Description of the task | Copy the passage of the programming-language notes between "Programming language and" and "easily than usual.", inclusive, substituting "properties" for "aspects".

Page excerpt |
↓

Programming language and environment

Things to support from the start

These aspects should be implemented from the start for a programming language. For some of them, we have some insight on how to implement that feature more easily than usual.

Key insight: take program manipulation concepts that are usually external to the language, and integrate them into the language, using first-class environments, first-class continuations, laziness (for macros) and syntax quotations (for macros).

Feature	Insight
evaluator
serialization of all run-time values, and of the entire program state	language design (entire state representable by a term)
diff tool (e.g. sexp-diff for sexps), with JS or server-side implementation for to highlight diffs in online versionned repositories	generic row map in metalanguage
debugger (with domain-specific extensions http://scg.unibe.ch/research/moldabledebugger)	defunctionalize(cps(evaluator)) + explicit env + continuations to make the stack explicit (+ lazy on program to pause before evaluating a term?)
instrumentation for performance / profiler	use debugger's step-by-step or sampling via GC API or instrumentation by injecting code (via macro)
code coverage, with on-line web interface to display of the code coverage results + doc-coverage	done via instrumentation
communicate with native libraries	in-place serialization / expressive type system
multicore (can be simple "parallel_for" / "parallel_map" or explicit thread management)	implementation via native library
garbage collection	~25 lines of code / reference counting
lexer, parser, syntax highlighting, projectional editor	Christian for 1 & 2. Have a good GUI library for 3.
type inference / propagation	! unidirectional propagation, domain-specific type systems
typechecking	! interactively explore type errors: better than msgs
simplification passes	Nanopass
compilation to JS	don't rely on single-architecture native libraries
compilation to native executables	no need to optimize at the beginning
module system	! row polymorphism
package system	purely functional package management (Nix)
package repository with browser (sort & filter by criteria)	web & social stuff, use compilation to JS
* e-mail you when a package you maintain is broken on the "dev" branch
* e-mail you when a dependency of one of your packages has a security vulnerability, or has a breaking update. Show status to reward quality.
centralized online documentation repository with clickable identifiers in code fragments and cross-references	good resolution of ids (see refactoring)
* plus search engine to find functions by their type, description, module that provides them etc. (hoogle)	use compilation to JS + unification algo
* search engine for error messages, translatable error messages	error codes (Error FOO1234: …) + use translation library from the start + interactive error messages (expand info, go to documentation, …) instead of plain strings
browse source code with hyperlinks and diff between versions	good resolution of ids (see refactoring)
literate programming	explicit env, macro-like facilities
macros	laziness + quote syntax + inlining
API for IDE	explicit env, refactoring = expansion of a single macro
* Go to definition
* rename across files
* rename files (modules) themselves
* other transformations for occurrences of an identifier (eta-expansion etc.)

↑

Saved data entries
↓

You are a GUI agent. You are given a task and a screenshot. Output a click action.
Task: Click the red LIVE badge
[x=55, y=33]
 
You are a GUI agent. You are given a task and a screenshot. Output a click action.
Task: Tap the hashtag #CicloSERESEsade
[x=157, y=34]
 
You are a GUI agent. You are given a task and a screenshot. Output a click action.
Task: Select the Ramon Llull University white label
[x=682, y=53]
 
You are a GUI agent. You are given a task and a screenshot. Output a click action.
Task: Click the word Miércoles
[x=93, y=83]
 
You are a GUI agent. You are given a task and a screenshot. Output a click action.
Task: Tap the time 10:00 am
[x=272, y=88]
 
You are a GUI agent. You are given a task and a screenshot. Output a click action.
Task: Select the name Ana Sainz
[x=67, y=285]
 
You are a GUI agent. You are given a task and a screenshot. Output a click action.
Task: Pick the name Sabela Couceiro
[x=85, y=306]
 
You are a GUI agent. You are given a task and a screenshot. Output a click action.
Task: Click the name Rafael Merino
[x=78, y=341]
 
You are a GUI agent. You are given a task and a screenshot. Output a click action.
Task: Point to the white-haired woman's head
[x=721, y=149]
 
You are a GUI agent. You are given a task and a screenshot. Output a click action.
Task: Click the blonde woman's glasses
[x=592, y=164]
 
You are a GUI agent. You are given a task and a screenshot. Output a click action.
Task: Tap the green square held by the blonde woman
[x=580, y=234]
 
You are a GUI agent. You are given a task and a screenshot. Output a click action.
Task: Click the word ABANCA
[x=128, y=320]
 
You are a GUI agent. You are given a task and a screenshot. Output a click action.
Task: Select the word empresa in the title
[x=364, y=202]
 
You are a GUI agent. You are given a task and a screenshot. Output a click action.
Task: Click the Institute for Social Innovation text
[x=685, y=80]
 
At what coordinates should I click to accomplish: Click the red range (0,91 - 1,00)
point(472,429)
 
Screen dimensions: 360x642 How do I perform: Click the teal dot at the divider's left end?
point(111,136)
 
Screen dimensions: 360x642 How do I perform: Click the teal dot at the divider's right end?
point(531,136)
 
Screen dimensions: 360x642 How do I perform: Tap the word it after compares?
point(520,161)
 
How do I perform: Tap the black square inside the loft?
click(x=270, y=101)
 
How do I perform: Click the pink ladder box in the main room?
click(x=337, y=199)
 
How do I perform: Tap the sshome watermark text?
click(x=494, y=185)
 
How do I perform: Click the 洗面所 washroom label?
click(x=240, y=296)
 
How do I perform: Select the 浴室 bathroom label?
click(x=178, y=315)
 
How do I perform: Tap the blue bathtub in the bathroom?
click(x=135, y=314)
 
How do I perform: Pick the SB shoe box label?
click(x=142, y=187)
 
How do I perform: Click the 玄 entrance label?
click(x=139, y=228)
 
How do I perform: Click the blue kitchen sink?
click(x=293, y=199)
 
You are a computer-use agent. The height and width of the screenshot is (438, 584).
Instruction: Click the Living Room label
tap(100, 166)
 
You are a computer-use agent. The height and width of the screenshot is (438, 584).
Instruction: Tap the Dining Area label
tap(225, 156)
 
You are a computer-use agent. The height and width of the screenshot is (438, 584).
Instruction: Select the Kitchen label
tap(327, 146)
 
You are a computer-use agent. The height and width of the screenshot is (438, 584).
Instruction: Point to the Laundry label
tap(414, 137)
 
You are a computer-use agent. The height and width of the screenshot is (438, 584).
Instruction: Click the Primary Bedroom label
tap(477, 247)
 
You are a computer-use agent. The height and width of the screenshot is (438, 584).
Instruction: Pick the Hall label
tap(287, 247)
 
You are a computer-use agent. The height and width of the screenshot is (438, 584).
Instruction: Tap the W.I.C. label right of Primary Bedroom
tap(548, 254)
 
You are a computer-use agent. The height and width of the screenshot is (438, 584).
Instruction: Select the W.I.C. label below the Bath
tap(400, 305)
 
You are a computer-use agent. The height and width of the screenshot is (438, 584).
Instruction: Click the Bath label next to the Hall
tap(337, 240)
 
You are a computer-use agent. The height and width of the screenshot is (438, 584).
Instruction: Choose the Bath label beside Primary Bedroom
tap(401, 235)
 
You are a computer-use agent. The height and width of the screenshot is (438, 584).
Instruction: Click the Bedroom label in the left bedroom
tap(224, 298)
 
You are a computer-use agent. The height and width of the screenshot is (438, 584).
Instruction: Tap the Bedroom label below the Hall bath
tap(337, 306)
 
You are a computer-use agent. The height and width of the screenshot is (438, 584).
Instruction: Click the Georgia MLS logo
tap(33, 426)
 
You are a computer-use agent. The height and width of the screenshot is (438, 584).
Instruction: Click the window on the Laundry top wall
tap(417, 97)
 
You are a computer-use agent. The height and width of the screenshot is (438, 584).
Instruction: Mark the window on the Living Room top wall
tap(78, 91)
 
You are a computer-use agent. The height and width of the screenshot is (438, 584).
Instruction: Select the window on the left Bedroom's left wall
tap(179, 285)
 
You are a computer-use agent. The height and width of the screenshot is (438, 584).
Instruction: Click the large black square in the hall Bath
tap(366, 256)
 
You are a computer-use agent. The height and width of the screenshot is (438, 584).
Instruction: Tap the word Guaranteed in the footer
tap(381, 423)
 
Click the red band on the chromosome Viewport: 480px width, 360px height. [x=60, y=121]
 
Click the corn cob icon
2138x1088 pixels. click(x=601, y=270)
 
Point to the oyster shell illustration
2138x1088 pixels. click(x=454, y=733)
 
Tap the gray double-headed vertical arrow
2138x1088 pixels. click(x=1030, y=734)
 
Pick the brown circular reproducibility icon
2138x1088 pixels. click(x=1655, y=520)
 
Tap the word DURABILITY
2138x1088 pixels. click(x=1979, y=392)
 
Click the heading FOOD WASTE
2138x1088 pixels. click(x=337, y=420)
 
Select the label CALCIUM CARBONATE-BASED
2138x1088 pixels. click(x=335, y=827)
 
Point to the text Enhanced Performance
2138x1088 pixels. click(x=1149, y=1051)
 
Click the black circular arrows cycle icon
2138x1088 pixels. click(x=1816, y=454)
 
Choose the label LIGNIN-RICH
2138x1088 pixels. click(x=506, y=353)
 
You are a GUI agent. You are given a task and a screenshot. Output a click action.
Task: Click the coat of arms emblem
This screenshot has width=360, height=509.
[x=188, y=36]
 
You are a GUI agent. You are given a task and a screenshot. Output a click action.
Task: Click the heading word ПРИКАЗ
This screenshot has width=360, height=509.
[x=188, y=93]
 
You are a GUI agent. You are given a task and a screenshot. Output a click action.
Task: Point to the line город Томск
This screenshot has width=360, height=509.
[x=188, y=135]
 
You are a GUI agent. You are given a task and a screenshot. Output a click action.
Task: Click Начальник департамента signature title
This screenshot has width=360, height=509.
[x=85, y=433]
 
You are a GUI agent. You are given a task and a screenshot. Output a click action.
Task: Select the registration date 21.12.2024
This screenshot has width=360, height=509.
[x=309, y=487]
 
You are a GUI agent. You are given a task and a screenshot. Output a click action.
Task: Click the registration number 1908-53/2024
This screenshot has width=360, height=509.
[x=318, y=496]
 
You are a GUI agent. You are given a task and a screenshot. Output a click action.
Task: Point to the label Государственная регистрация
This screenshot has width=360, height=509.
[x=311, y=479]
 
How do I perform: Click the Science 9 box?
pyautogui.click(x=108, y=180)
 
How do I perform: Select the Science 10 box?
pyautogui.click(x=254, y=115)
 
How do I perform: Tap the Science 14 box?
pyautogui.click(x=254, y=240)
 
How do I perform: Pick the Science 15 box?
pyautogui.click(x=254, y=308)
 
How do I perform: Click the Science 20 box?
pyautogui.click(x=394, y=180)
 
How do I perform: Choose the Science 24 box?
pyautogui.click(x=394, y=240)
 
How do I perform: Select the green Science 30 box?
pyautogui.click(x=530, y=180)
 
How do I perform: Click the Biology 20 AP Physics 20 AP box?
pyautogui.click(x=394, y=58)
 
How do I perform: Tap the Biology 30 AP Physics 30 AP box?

↑

Solution to this task |
Programming language and environment

Things to support from the start

These properties should be implemented from the start for a programming language. For some of them, we have some insight on how to implement that feature more easily than usual.